- Stored data entries -
————————
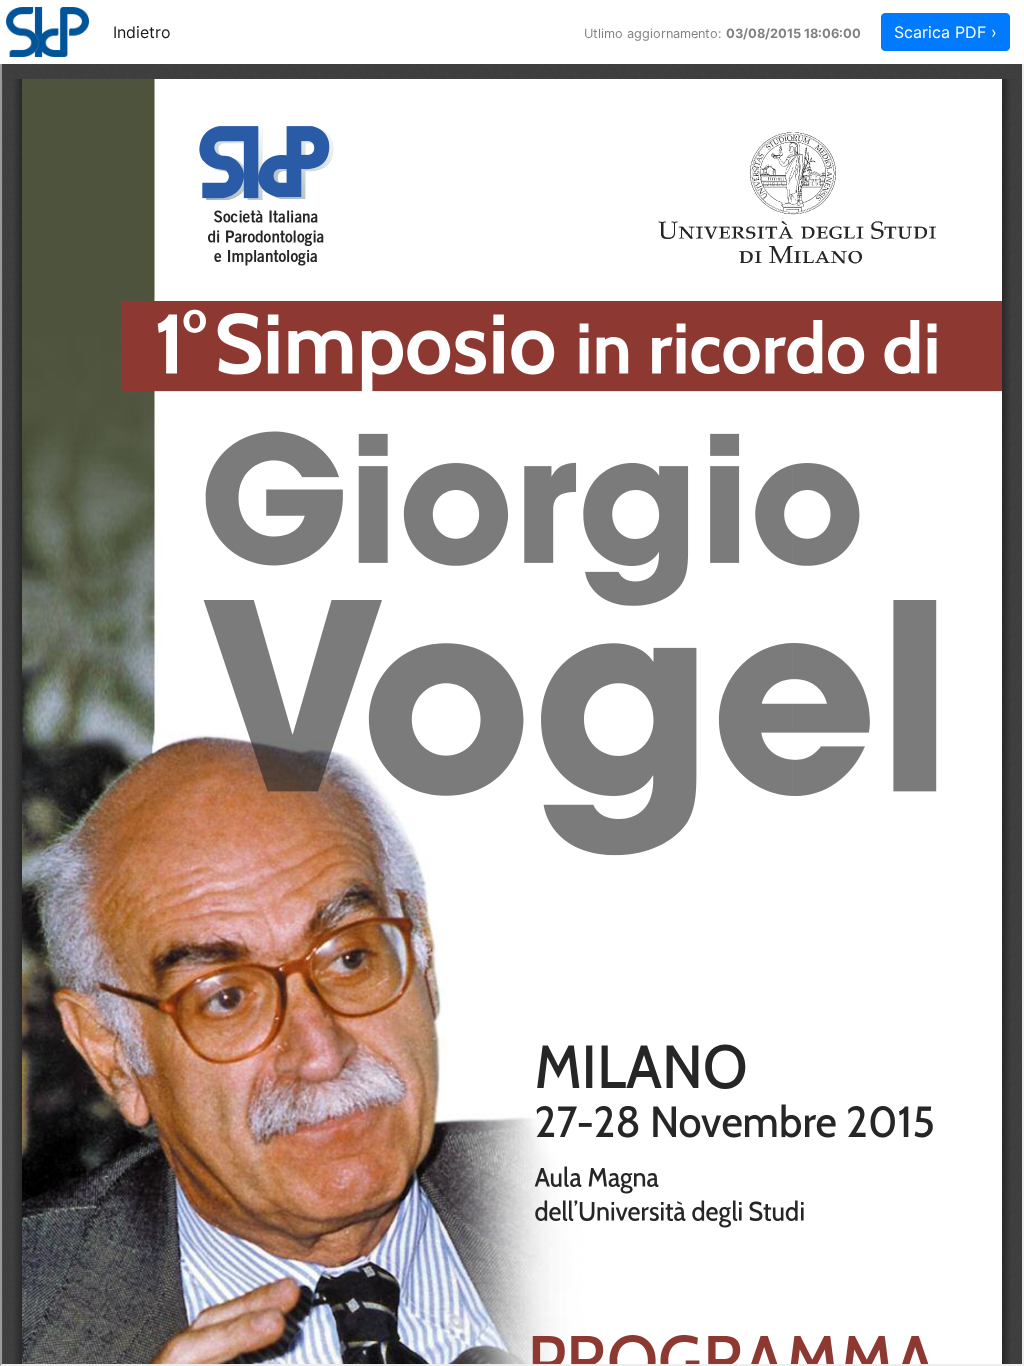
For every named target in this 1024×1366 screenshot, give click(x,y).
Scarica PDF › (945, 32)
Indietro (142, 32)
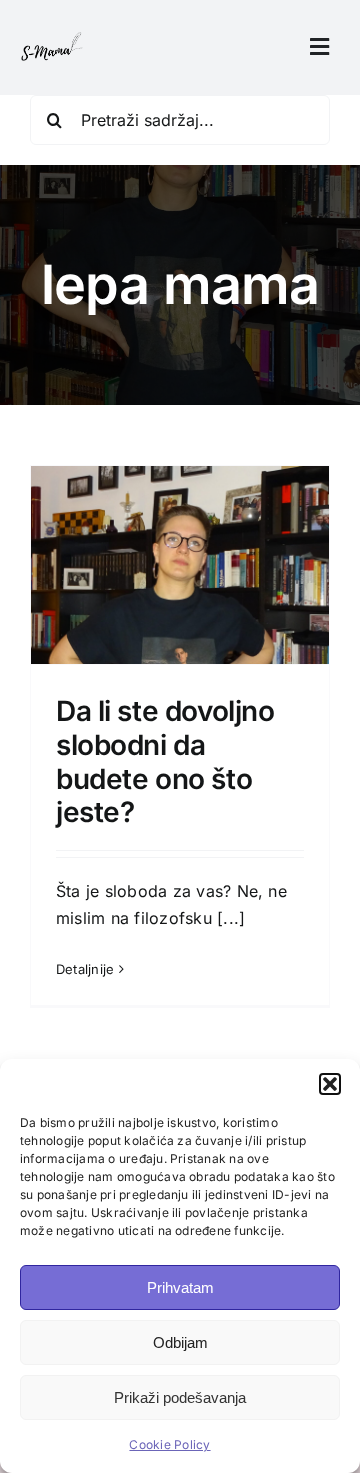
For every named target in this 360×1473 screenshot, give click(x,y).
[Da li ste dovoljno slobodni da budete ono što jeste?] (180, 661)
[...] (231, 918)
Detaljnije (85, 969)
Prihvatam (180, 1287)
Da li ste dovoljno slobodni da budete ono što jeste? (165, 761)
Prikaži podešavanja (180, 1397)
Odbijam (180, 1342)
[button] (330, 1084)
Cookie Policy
————————
- WHAT THE EXERCISE ASKS -
Copy out the data above exactly, except the pictures.

- YOUR RESPONSE -
For every named target in this 1024×1366 screenshot, give click(x,y).
Scarica PDF › (945, 32)
Indietro (142, 32)
For every named target in this 360×1473 screenshot, give click(x,y).
[Da li ste dovoljno slobodni da budete ono što jeste?] (180, 661)
[...] (231, 918)
Detaljnije (85, 969)
Prihvatam (180, 1287)
Da li ste dovoljno slobodni da budete ono što jeste? (165, 761)
Prikaži podešavanja (180, 1397)
Odbijam (180, 1342)
[button] (330, 1084)
Cookie Policy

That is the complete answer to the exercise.